I have to admit though that at times I dream about that “simple life”. I enjoy occasionally sitting down to an old black and white movie and setting my mind into imagination mode. Ah, the good ole days!
The reality is, I probably couldn’t hack it, nor could most of you. Or maybe more accurately said, we could survive but it wouldn’t be as easy or as romantic as some of us may think.
I got a brief taste of life in “The Good Old Days” about a week or so ago. My wife and I stopped in to visit an elderly couple who used to be our next door neighbors until will sold our house and moved. We have remained in communication with each other which is good for both of us and I’ll explain a bit what I mean.
Bill is 86 and his bride just turned 80 – we attended her 80th birthday party. They are a rarity in that they are both Florida natives. Nearly 50 years ago, they left northern Florida, realizing they couldn’t make it as watermelon farmers, and moved to Clearwater in search of work. They have been here since.
On a couple of occasions, we have traveled with them back up to Live Oak in the area they both grew up and have met many of their family members. Bill shows me where he grew up on the Suwanee River. He points out the spot where his house used to sit about a 100 yards or so from a big spring that bubbles up crystal clear water from deep underground and spills into the slow moving Suwanee. “That used to be my bathtub!” Bill exclaims. “We would come down here in the evening to skinny dip and take our baths. If we heard someone coming, we ran and hid in the bushes.” (This storytelling becomes so much more enjoyable to listen to with a thick Florida Cracker accent.)
When we arrived at Bill and Jesse’s home, they had just returned from “up north”. They were sitting at the kitchen table, shelling pecans. Before them sat a large brown-paper bag full of pecans. I watched as they both, with aged wrinkled hands, picked and prodded at the shells to get the choice meaty nut from within.
My wife and I joined in the fun. What I discovered was the nuts had already been cracked. Jokingly I asked them if they had set the bag down in the driveway and run over it with their car. “I’ve tried that before,” replied Bill and then they told me that nowadays, you can take your pecans to a place where they dump them into a machine that cracks them for you. Sweet!
As I began to pick away, my thoughts were, “Seems silly to pay somebody to “pre crack” your nuts.” After about 20 minutes of picking and prodding, I began understanding the advantages of having a machine crack the nuts.
Of course all of us kept a pretty fresh chew of pecan nut going in our mouths while we talked and shelled pecans. It wasn’t long before my hands began to cramp and fingers got sore.
Bill and Jesse are from the “old school”. Even now each trip they make “up north” they usually return with evidence of whatever is being harvested at the time. They bring it home, process it and freeze it or can it for future use. Their freezer is usually quite full with an assortment of fruits and vegetables.
The pecans would be no exception, as what they shelled would be packaged into about 1 – 2 pound bags and frozen.
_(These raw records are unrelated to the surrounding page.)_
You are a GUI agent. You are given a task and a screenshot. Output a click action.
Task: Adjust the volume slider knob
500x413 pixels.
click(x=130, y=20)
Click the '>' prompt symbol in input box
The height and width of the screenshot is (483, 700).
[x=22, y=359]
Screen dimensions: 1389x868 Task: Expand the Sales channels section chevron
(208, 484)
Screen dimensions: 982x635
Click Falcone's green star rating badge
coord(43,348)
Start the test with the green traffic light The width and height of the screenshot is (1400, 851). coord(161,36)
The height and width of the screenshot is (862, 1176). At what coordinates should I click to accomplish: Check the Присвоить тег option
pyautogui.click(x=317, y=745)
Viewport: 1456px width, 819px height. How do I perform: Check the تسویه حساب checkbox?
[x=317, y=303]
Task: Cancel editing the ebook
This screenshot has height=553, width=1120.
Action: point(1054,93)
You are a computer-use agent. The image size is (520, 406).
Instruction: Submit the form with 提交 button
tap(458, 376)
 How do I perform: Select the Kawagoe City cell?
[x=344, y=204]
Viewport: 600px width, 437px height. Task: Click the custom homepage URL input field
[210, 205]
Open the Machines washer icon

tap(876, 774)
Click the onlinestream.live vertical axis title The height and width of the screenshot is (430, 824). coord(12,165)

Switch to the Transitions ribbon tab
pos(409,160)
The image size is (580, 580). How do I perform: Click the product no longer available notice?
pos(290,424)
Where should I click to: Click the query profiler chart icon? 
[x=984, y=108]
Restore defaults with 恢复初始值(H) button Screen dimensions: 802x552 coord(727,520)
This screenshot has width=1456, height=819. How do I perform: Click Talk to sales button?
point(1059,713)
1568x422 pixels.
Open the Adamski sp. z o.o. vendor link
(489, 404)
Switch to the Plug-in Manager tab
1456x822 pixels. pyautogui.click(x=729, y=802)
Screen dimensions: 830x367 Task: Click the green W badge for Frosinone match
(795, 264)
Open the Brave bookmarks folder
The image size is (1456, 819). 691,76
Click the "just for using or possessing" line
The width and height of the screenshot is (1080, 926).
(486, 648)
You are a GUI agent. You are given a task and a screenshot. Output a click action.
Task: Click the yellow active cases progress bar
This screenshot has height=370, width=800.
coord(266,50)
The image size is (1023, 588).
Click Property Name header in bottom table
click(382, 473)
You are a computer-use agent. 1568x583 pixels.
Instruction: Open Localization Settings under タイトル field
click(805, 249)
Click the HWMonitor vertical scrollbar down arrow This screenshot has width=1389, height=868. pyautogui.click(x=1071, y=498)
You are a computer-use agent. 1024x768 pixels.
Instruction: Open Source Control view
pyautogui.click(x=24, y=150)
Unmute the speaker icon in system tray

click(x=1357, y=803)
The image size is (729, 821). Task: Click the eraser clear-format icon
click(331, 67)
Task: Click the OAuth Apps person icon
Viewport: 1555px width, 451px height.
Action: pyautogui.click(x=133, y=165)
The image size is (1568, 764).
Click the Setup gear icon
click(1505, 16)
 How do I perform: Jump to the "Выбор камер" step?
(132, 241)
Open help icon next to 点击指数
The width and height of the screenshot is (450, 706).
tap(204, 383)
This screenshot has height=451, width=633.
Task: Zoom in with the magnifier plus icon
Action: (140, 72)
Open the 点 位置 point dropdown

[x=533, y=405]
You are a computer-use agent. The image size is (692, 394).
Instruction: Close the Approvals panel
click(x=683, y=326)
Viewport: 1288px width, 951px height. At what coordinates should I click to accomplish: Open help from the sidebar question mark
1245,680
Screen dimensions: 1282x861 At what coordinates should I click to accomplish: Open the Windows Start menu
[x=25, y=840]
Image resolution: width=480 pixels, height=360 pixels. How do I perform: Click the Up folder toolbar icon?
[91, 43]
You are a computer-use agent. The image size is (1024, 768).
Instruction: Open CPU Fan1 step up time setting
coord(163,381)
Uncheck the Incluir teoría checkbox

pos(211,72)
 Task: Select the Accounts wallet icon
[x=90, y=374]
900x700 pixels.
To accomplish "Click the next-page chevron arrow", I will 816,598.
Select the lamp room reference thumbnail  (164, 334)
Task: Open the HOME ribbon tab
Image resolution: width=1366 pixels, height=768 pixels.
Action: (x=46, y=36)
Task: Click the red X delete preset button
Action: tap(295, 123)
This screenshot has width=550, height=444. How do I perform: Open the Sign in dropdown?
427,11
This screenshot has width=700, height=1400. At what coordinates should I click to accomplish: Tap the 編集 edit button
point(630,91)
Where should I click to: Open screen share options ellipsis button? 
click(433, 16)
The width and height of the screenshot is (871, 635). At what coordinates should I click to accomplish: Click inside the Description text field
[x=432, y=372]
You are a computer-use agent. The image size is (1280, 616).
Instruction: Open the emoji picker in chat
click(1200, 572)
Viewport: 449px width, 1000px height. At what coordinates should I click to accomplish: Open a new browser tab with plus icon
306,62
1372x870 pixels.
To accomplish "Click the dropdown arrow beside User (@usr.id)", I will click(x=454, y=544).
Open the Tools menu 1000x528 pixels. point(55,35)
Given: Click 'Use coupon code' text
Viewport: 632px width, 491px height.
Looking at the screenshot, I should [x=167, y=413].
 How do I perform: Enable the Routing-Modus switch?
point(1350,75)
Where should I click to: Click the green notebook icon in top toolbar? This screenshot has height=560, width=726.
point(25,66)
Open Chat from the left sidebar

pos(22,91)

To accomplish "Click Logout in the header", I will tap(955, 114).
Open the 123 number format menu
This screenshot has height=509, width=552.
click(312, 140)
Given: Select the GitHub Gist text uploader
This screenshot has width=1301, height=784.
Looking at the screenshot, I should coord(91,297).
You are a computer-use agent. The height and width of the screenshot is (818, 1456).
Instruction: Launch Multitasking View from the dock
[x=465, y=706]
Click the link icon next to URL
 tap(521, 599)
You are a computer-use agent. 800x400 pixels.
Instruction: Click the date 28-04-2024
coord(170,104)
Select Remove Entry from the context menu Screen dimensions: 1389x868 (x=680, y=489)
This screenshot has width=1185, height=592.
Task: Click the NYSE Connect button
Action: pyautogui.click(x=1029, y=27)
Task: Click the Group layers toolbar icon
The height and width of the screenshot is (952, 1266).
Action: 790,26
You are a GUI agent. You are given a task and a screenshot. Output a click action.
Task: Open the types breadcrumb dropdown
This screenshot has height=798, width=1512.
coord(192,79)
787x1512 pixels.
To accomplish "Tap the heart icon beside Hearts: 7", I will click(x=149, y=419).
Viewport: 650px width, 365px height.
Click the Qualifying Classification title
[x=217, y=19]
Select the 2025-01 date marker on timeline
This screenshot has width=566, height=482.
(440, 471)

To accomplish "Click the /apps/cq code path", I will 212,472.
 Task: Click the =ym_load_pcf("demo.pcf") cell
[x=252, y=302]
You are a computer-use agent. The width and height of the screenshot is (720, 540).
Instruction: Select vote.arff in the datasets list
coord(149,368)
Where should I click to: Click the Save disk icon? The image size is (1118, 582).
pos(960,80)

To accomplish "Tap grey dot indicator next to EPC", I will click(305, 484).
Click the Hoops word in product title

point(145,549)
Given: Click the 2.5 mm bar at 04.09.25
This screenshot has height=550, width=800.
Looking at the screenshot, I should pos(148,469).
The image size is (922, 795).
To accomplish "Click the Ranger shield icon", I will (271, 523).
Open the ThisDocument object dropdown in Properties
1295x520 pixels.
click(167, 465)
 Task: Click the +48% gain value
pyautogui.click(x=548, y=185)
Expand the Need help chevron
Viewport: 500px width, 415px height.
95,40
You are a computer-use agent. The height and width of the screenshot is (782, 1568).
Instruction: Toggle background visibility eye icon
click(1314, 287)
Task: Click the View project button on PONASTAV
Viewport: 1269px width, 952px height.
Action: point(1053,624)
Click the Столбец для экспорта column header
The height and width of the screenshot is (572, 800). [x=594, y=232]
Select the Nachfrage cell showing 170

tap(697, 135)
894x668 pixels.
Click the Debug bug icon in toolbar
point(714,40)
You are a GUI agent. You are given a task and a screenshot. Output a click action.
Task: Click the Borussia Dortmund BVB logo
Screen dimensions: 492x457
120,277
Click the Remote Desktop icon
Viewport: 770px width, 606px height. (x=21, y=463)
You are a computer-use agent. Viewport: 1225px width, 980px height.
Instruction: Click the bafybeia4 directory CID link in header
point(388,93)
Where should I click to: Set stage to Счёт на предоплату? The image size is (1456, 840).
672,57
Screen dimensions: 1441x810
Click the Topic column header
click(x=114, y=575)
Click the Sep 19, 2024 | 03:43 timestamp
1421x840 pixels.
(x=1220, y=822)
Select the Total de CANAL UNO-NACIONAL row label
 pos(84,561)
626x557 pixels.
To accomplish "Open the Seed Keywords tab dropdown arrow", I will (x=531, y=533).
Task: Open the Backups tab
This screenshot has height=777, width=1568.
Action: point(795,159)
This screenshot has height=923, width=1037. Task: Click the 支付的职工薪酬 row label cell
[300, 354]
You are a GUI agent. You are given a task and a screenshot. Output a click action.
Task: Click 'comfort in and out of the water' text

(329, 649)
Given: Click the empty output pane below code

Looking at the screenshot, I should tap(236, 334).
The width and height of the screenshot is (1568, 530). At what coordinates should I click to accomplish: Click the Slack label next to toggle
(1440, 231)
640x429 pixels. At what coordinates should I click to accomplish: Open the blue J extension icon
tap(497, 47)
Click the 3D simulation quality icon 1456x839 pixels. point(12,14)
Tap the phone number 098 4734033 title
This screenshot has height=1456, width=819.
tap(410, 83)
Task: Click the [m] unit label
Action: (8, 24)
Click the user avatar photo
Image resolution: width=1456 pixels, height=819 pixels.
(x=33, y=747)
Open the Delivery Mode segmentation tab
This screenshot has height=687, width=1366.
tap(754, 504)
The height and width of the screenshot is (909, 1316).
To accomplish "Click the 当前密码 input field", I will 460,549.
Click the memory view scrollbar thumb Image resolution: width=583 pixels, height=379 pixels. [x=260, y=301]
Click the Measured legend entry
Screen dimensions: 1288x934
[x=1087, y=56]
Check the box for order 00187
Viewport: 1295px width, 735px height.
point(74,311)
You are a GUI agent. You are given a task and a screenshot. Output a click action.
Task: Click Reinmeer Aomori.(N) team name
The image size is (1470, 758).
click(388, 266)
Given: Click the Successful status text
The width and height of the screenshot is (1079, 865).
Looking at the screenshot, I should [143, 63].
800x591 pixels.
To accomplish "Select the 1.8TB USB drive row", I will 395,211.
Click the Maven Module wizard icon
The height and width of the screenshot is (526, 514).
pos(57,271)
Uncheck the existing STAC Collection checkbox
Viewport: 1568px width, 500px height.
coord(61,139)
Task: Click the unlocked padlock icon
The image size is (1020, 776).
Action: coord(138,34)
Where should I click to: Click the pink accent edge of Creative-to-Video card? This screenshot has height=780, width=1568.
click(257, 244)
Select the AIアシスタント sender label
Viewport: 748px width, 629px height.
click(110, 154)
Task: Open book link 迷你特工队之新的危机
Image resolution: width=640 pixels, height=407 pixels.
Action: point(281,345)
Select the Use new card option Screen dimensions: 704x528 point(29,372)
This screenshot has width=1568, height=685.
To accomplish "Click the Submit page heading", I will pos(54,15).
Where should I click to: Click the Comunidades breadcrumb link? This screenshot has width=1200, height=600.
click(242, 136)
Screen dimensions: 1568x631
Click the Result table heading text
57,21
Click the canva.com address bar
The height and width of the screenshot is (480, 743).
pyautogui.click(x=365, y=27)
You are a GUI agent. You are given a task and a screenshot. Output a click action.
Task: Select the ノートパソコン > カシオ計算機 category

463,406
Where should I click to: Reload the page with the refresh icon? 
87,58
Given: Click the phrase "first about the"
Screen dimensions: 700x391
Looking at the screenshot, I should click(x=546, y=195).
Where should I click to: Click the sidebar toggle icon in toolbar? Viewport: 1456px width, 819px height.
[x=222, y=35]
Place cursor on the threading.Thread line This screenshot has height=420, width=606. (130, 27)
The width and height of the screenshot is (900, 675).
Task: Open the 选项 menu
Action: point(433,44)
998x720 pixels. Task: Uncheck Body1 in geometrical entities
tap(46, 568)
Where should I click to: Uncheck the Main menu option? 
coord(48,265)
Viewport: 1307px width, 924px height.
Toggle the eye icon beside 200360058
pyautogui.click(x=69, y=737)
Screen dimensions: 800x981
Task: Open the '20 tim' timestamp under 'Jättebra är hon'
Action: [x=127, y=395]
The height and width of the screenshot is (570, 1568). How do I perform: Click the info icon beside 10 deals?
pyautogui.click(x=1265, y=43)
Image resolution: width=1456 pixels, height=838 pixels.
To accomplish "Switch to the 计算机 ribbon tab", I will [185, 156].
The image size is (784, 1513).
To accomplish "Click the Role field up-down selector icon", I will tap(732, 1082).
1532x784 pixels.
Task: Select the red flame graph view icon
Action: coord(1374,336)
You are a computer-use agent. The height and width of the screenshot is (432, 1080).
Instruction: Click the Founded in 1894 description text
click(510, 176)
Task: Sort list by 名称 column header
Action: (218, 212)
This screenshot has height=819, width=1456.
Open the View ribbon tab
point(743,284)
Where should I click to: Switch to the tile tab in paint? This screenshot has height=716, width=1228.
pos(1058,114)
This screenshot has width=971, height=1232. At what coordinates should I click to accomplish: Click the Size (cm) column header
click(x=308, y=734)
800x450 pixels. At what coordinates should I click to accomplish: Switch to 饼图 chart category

The brown-paper bag seemed to get bigger and full of more nuts than I thought. I think it took the four of us a good hour or so to finish off the nuts and clean up. I would never have mentioned this in front of that “elderly couple” but my hands were very sore and cramped badly. Neither of them complained. It just seemed like a part of the everyday for them.
I can’t imagine being a boy, coming home from school and being given a bag full of pecans and told to go outside and shell them. They used rocks, hammers or whatever they could come up with to break the hard shells of the pecans and then pick them clean.
Just one tiny aspect of “The Good Ole Days”!